▶ YOUR ASSIGNMENT
Give the lines again exactly, from the one holding "Selvä (511, 2558)" to the last line of the listing below, both ends included and nothing added.
- - - - -
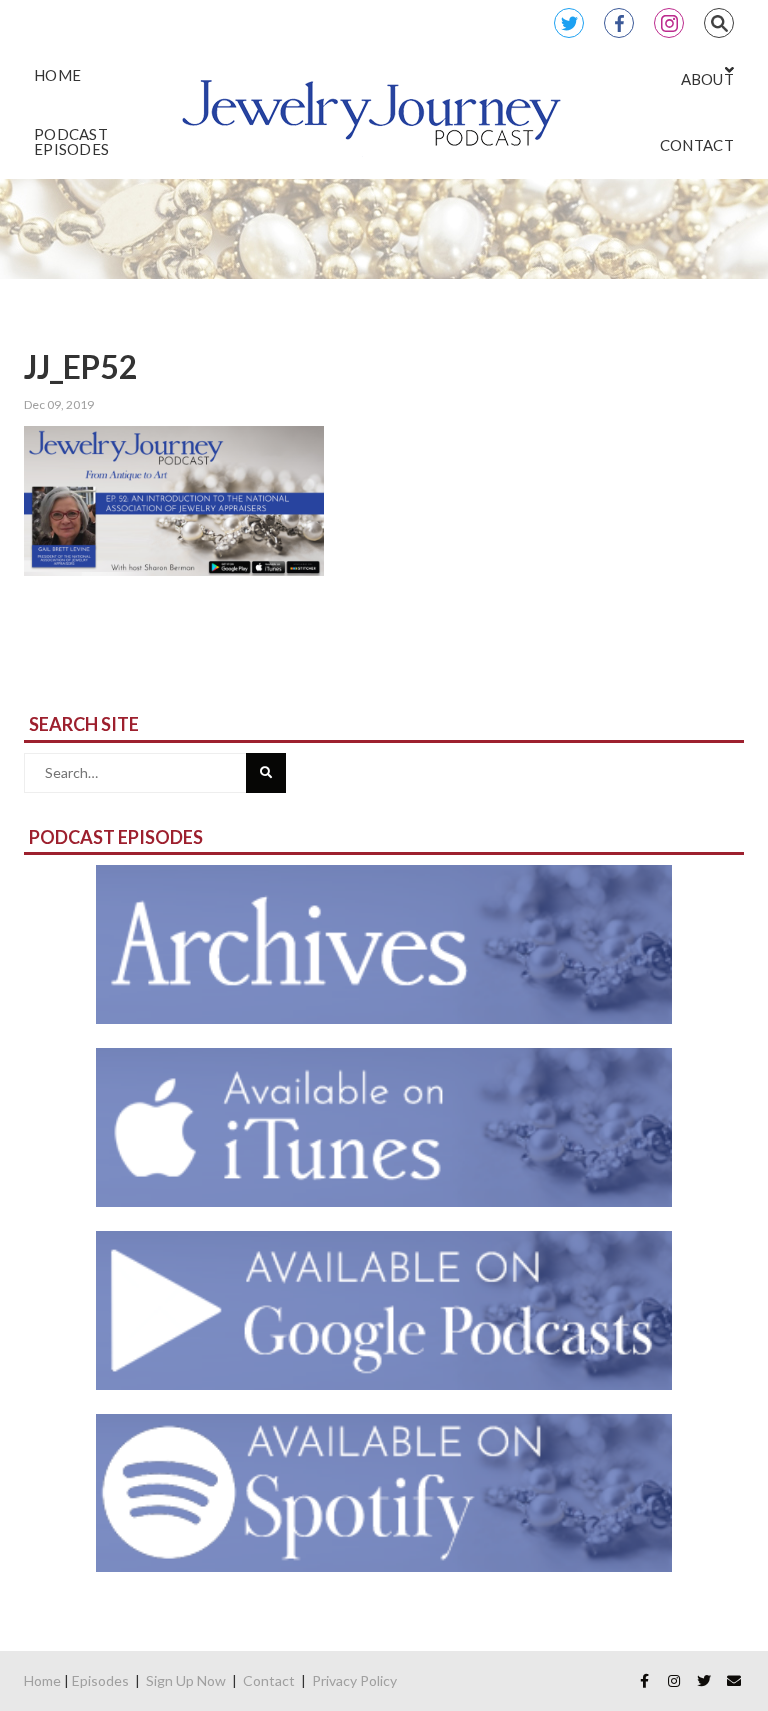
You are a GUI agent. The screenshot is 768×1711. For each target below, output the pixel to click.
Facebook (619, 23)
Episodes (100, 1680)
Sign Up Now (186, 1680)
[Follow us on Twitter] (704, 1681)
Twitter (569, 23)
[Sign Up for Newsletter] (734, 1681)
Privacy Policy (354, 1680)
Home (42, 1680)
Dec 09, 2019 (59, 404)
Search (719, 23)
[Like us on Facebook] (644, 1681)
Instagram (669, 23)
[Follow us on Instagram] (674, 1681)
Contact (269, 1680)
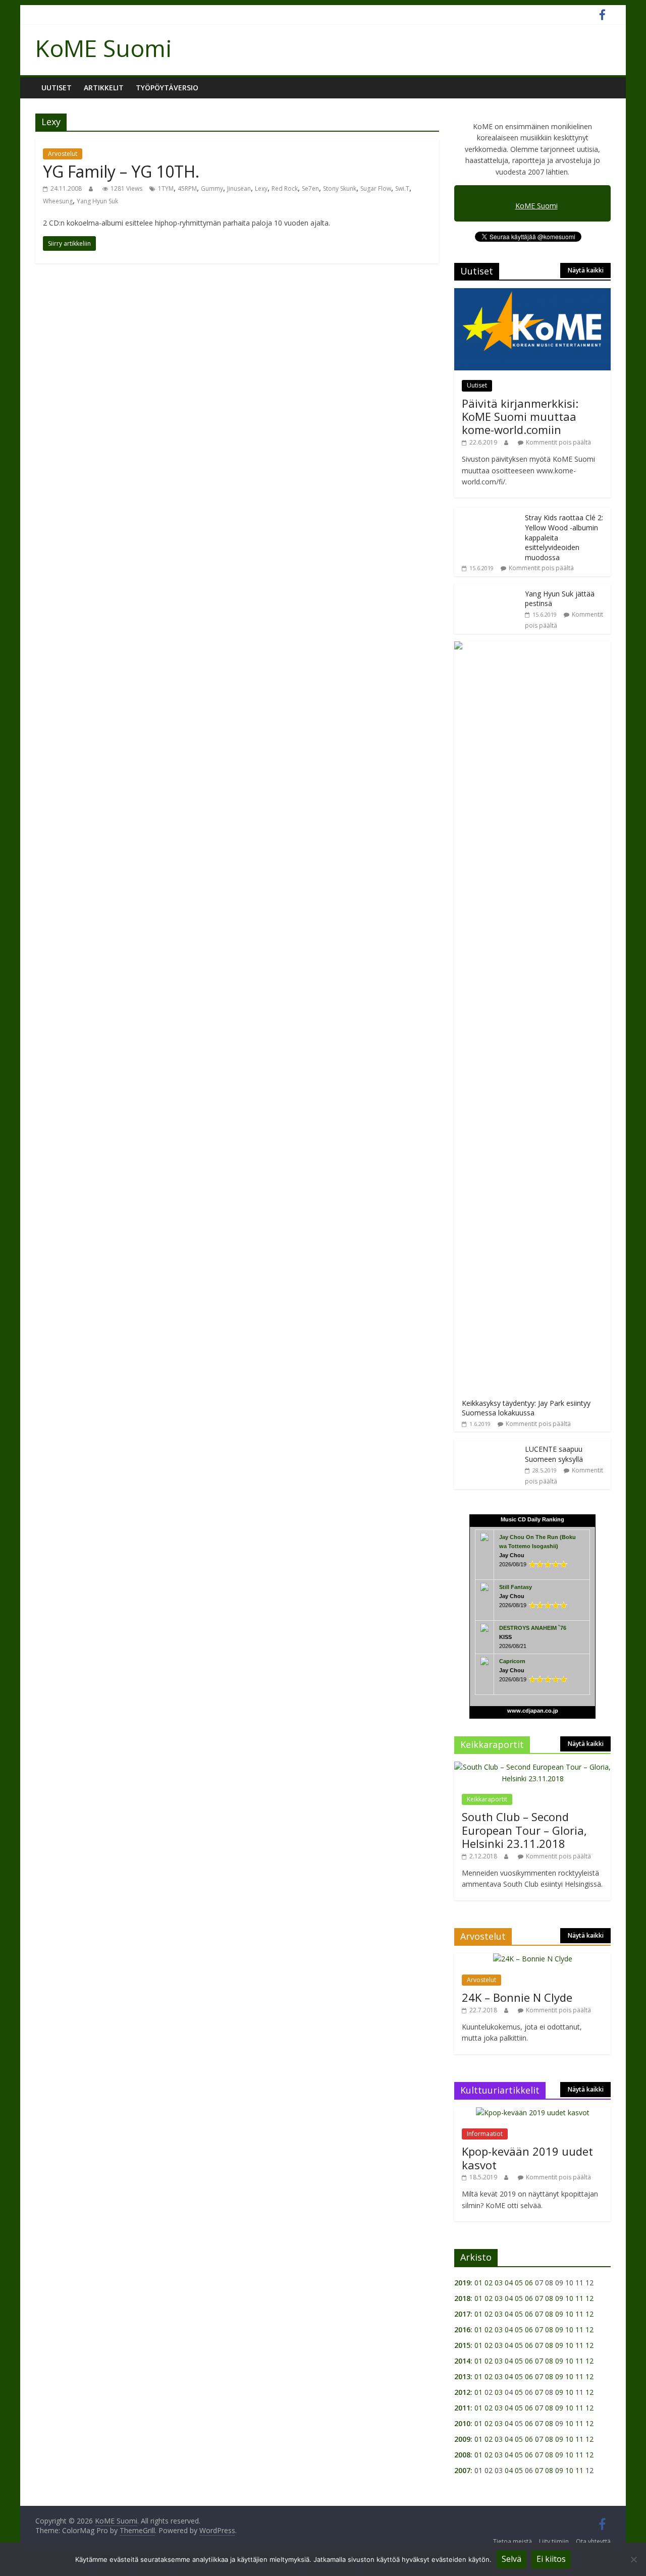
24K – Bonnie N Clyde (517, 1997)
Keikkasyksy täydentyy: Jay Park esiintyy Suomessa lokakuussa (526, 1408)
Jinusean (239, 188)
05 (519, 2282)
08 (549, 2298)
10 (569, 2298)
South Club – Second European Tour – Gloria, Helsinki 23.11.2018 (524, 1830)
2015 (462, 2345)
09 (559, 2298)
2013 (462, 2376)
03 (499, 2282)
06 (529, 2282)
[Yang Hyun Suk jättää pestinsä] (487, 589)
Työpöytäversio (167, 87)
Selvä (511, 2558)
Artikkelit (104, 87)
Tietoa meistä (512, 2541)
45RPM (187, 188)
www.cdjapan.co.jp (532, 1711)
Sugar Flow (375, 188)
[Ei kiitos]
- - - - -
▶ REPLY
Selvä (511, 2558)
Artikkelit (104, 87)
Tietoa meistä (512, 2541)
45RPM (187, 188)
www.cdjapan.co.jp (532, 1711)
Sugar Flow (375, 188)
[Ei kiitos]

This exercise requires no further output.